Pastoralists slam hefty rent hike

Article by Jenne Brammer courtesy of the West Australian

Some of Australia’s biggest landholders, including the Holmes a Court family, are behind a flood of objections lodged with the Valuer-General over blistering five-year pastoral rent increases in the Pilbara and Kimberley.

Kimberley pastoralists were told in July their rents for the next five years would increase 327 per cent — equivalent to about an extra $100,000 a year — while Pilbara pastoralists were slugged with an 87 per cent hike.

The Kimberley Pilbara Cattlemen’s Association said the owners of about 60 pastoral properties, representing about 40 per cent of the 149 leases across the Kimberley and Pilbara, had worked with the group to lodge objections by yesterday’s deadline. These included 43 through a bulk objection co-ordinated by the KPCA and Salerno Law.

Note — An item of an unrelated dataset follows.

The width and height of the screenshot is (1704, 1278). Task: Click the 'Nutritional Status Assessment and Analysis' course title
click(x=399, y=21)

The Holmes a Court owned Heytesbury Cattle Co, which owns the Flora Valley station in the Kimberley, has confirmed it is objecting.

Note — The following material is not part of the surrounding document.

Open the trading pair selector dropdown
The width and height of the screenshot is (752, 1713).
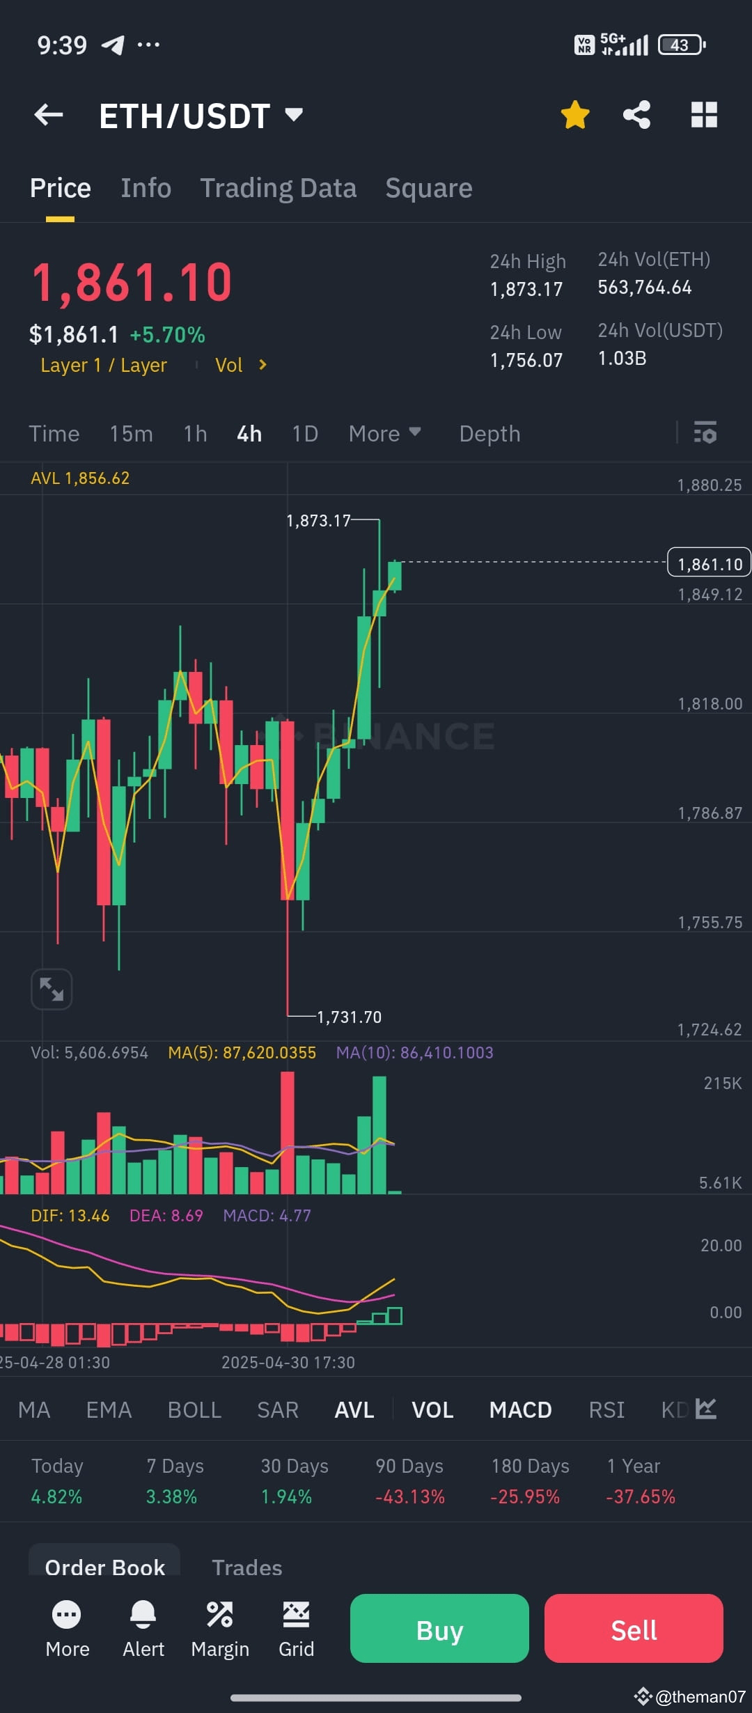click(x=292, y=115)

Gina Rinehart’s Hancock Agriculture did not return calls. KPCA declined to comment on individual names.

KPCA chief executive Emma White said those objecting comprised a mix of major corporates, small and medium sized family businesses and the owners of indigenous leases.

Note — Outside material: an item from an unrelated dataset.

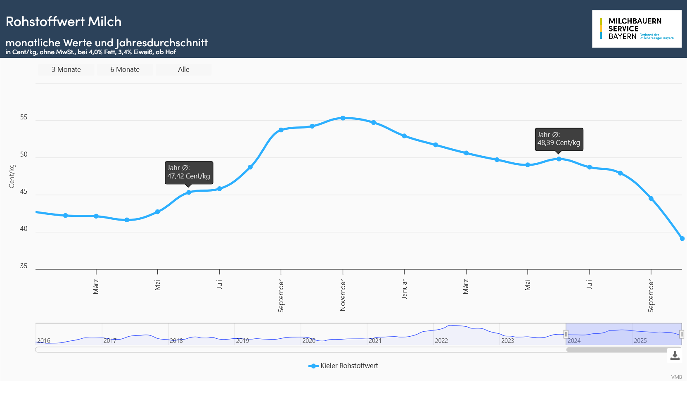
Task: Click the last data point at chart's right end
Action: [x=682, y=238]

Further objections are expected to have been lodged independently of the KPCA, given the steep rises have dealt a major blow to pastoralists already suffering extremely dry conditions.

“The key grounds for objections are that there were flaws in the valuation methodology in arriving at the unimproved capital value and also flaws in how the capitalisation rate was arrived at,” Ms White said.